MrsR87 · 24/01/2024 07:27

I wouldn’t. I’ve just left secondary teaching and although I wasn’t a safeguard lead, I still know of some of the awful stuff (stuff that kids can’t unsee) that goes off on that app!

Ohwhatfuckeryitistoride · 24/01/2024 07:42

I remember talking to our now DSL when Snapchat emerged. He just said, “well we know it’s going to be used for bullying and dick pics” Now he’s dsl, it’s one of the banes of his life. Don’t give in, op, especially given sen etc.

Yumyi · 24/01/2024 07:42

snapchat Is the way all the kids communicate and arrange things outside of school. They would be socially isolated with out it. It’s a very difficult position for a parent

Unicornsunited123 · 24/01/2024 07:43

Badtard · 24/01/2024 07:13

If you want to end your DC's childhood , give them social media.

This is brutal but I believe very true!

LunaLovegoodsLeftEyebrow · 24/01/2024 07:52

Ex school safeguarding lead here.

My DC didn’t get phones till 14, no Snapchat, no TikTok. Snapchat is an absolute bullies and groomers dream. TikTok is toxic and dreadful for kids mental health.

Mine use WhatsApp and I have full access to their phones, if I ask for it.

Bythefireside · 24/01/2024 07:54

Why is that? My dc wants it and so far I’ve said no

specialsauce · 24/01/2024 07:55

I upped the parental controls on his phone significantly - less overall screen time (it just shuts off, but he can still call me), no access after 930, I have to approve all apps

@EarringsandLipstick can you point me towards a link that shows me how to do all this please? My DS has a samsung and I don't seem to be able to secure it. Thanks

Whazzabanger · 24/01/2024 08:03

‘The biggest danger with social media is children getting into trouble with it and feeling they can't tell anyone. DD often comes to me with things her friends are doing/have done to help solve problems, often because I don't just take the "no" approach and they see me as someone who understands and is helpful.’

this in spades.
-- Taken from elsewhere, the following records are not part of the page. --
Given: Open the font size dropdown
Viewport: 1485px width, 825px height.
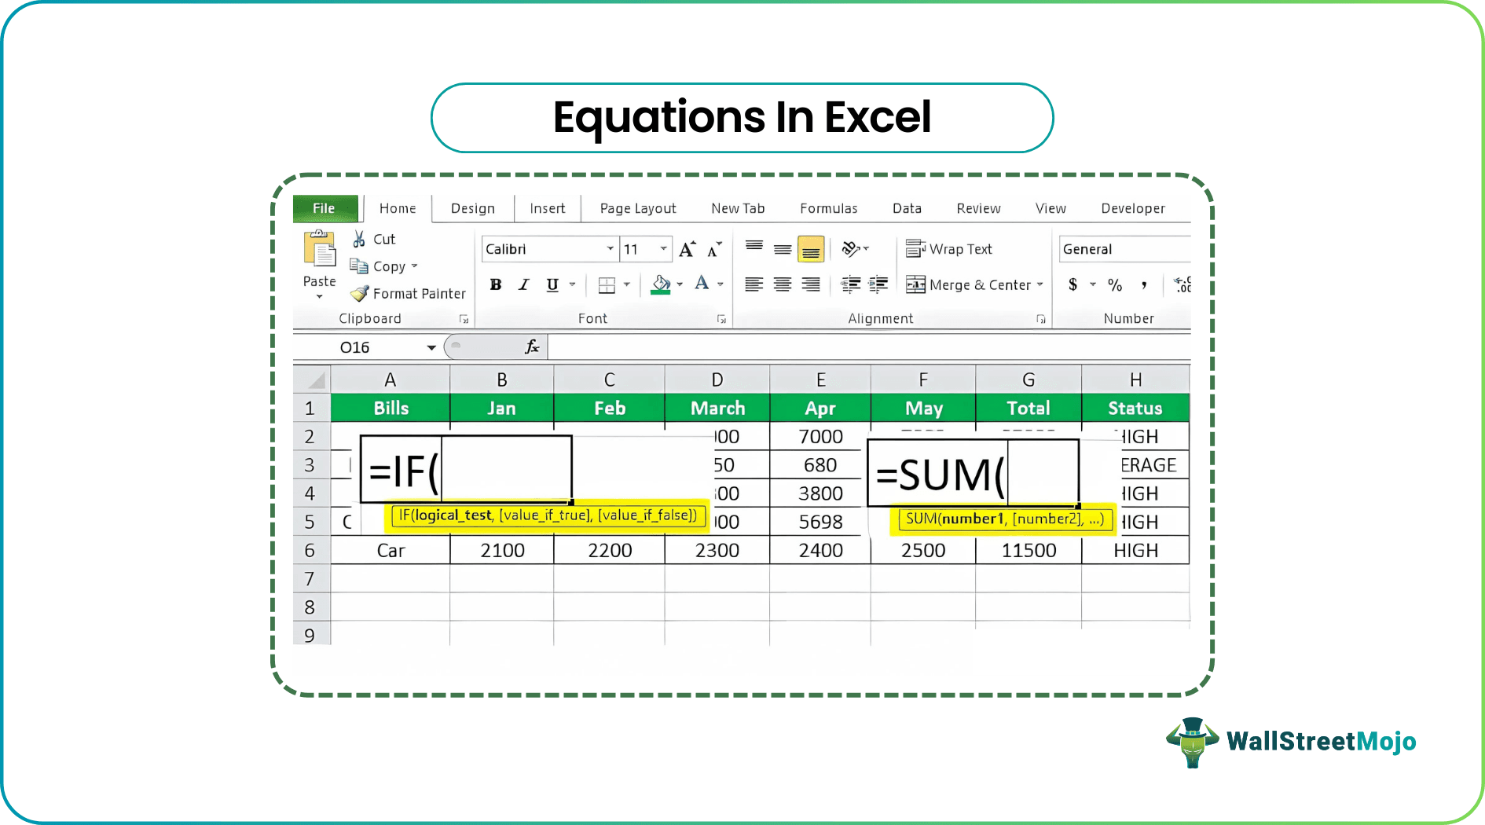Looking at the screenshot, I should tap(664, 248).
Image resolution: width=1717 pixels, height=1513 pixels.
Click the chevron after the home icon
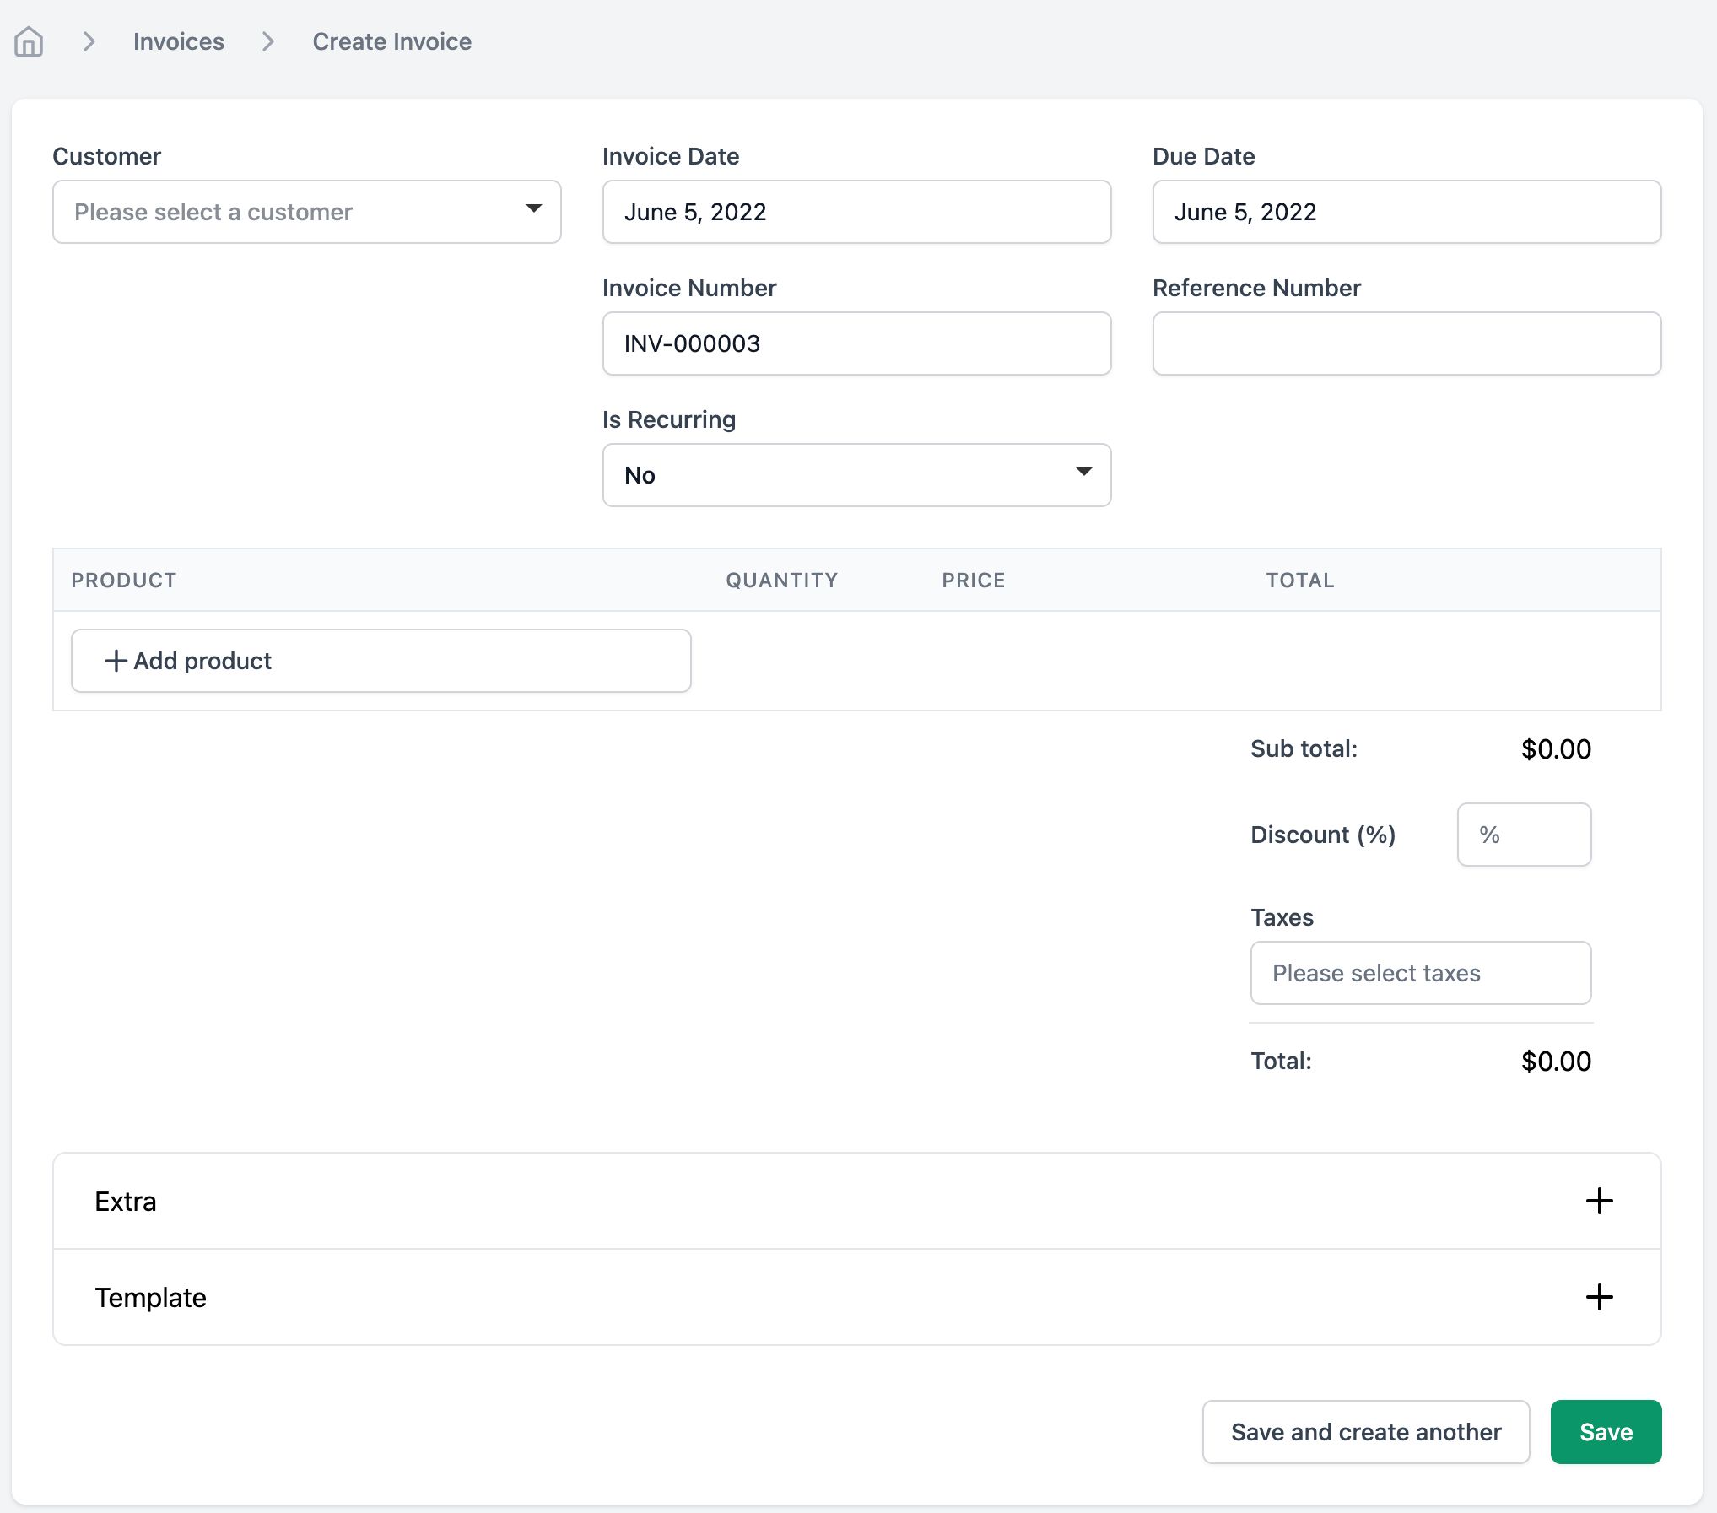(89, 41)
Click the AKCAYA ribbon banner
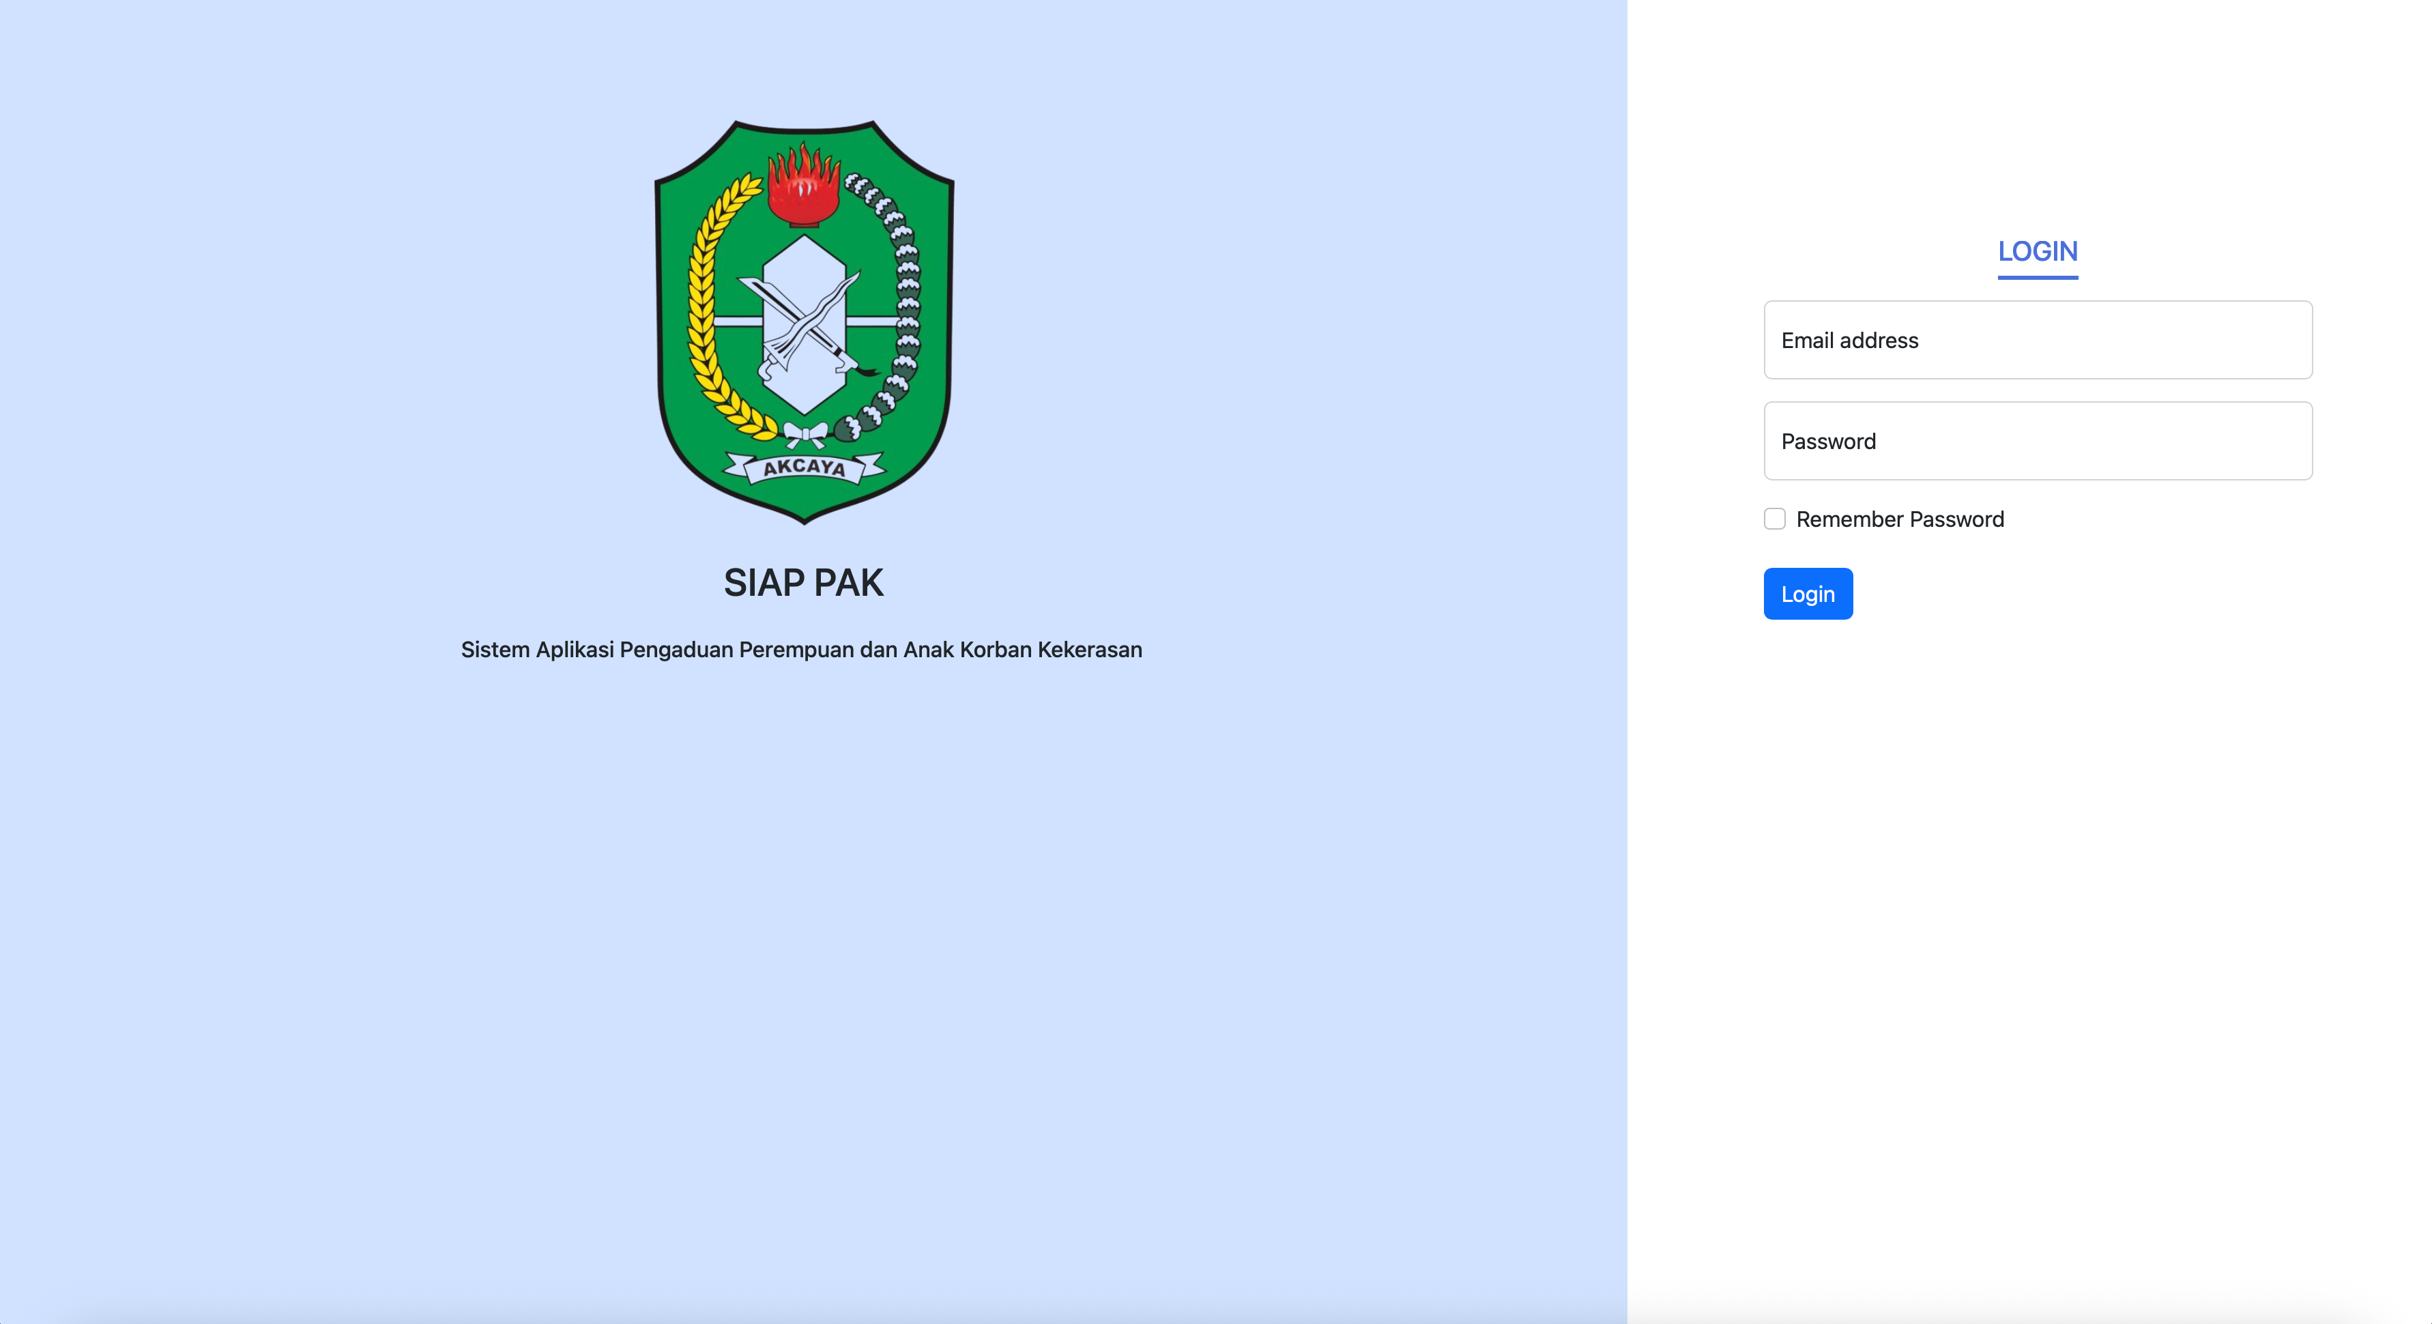Viewport: 2432px width, 1324px height. [804, 467]
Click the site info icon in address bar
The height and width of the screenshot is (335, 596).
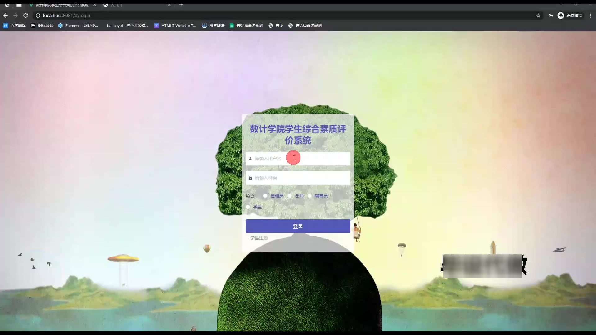point(38,16)
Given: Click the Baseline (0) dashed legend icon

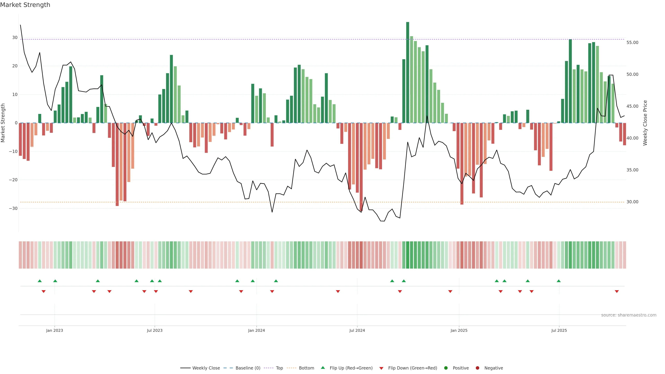Looking at the screenshot, I should click(x=228, y=368).
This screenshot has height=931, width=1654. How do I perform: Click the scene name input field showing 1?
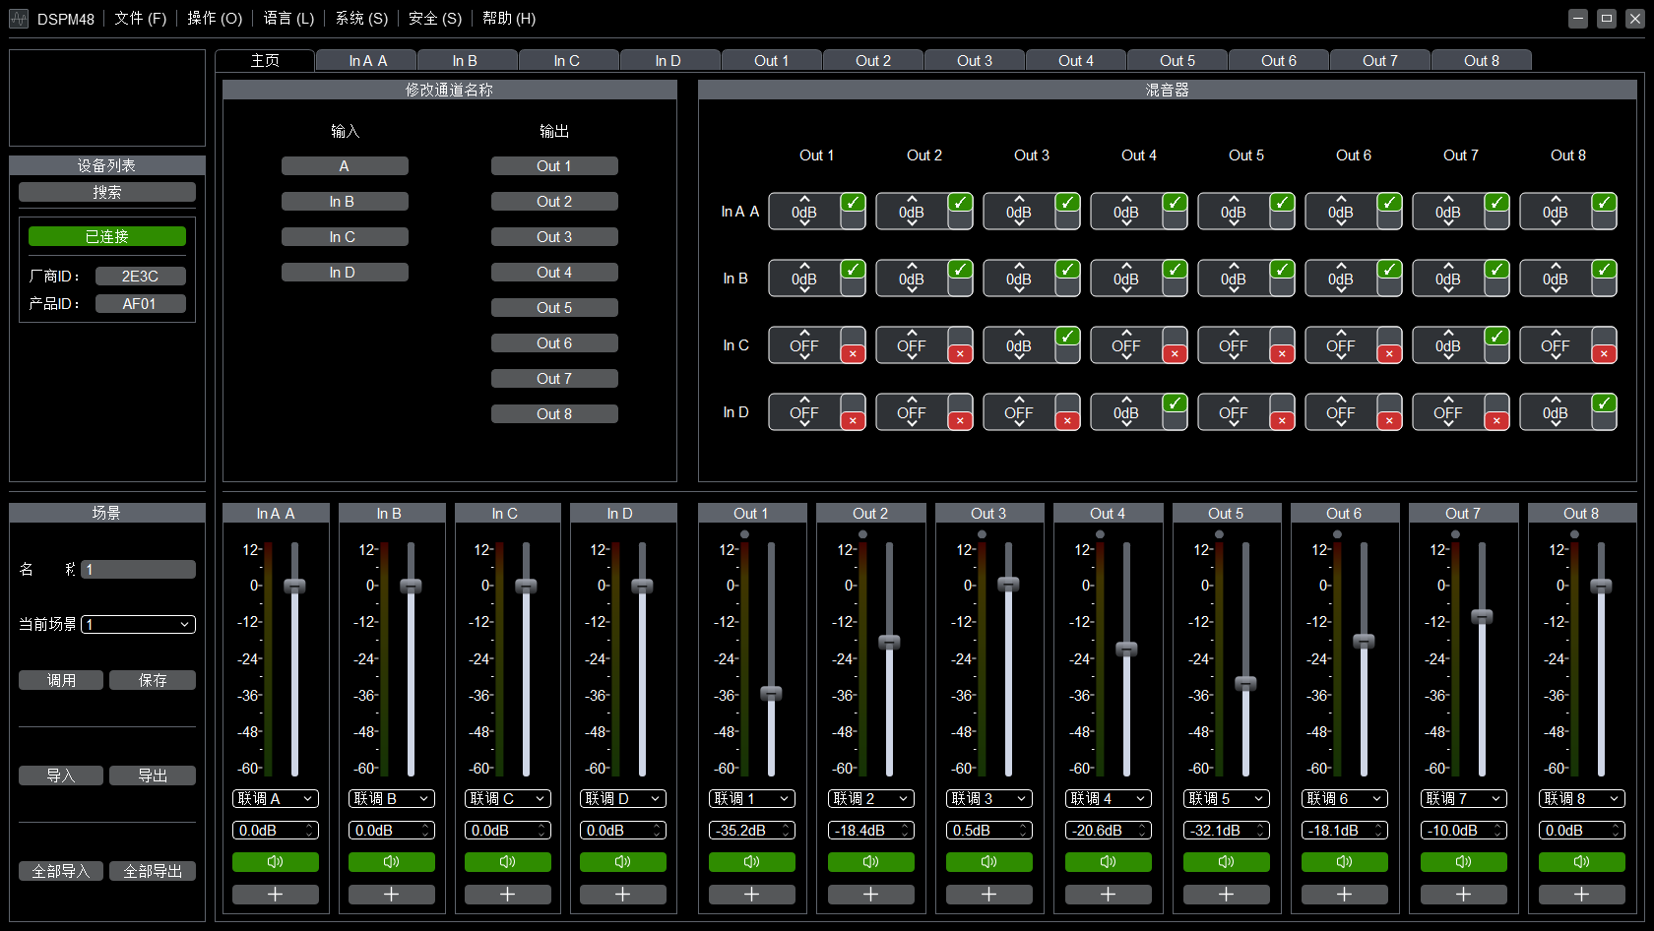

We have an ‘open’ policy which has worked well with 14 yr old. 11 year old will be more difficult to manage I can tell now! But 11 year old has no SM at all and 14 year old has WA and Snap only.

queenofarles · 24/01/2024 08:11

my 12 year old begs us all the time for Snapchat and ticktok, and the answer is always no, I
just feel she’s far too young. As a parent I don’t feel she is mature enough or responsible enough to process and differentiate the pros and cons of such SM apps.

Nonplusultra · 24/01/2024 08:16

I download whatever apps my dc want on my phone and theirs and we try them out together for a weekend.
Snapchat was a hell no, when dd encountered hardcore porn pictures in the first 15 minutes when she clicked on something (might have been “stories”or something like that)

My dc find all the nooks and crannies that I don’t notice or think to explore. I could easily have Snapchat on my phone and think it’s a nice messaging app and be none the wiser. So my policy is to be open to exploring with the dc, and chat about it together so that they feel trusted to make responsible decisions about tech and know they can come to me with problems because I’ll listen and not over react. The hell no to Snapchat was dd’s decision and she’s still standing by it.

WandaWomblesaurus · 24/01/2024 08:17

Hankunamatata · 23/01/2024 20:16

See these are all the reasons Iv said no. Iv an older dc who is 16 at the end of the year and he has resigned himself to not having it.

I was looking at a some parenting apps (spy apps) that send you everything your child snap chats and receives. Dc is more than willing to have the parenting app linked to his phone - this is only reason Iv wavered. But I don't feel I know enough abut the different spy apps to know if they are bullet proof.

If your older dc isn't allowed it why would you be changing the rules for your younger more vulnerable child?
Definitely no Snapchat or TikTok unless you want your child to see things that cannot be unseen.
Eating disorders, self harm, gender confusion, bullying... my stepson was sent photos of a man putting nails in his testicles when he had Snapchat.
Don't do it and be firm with your child.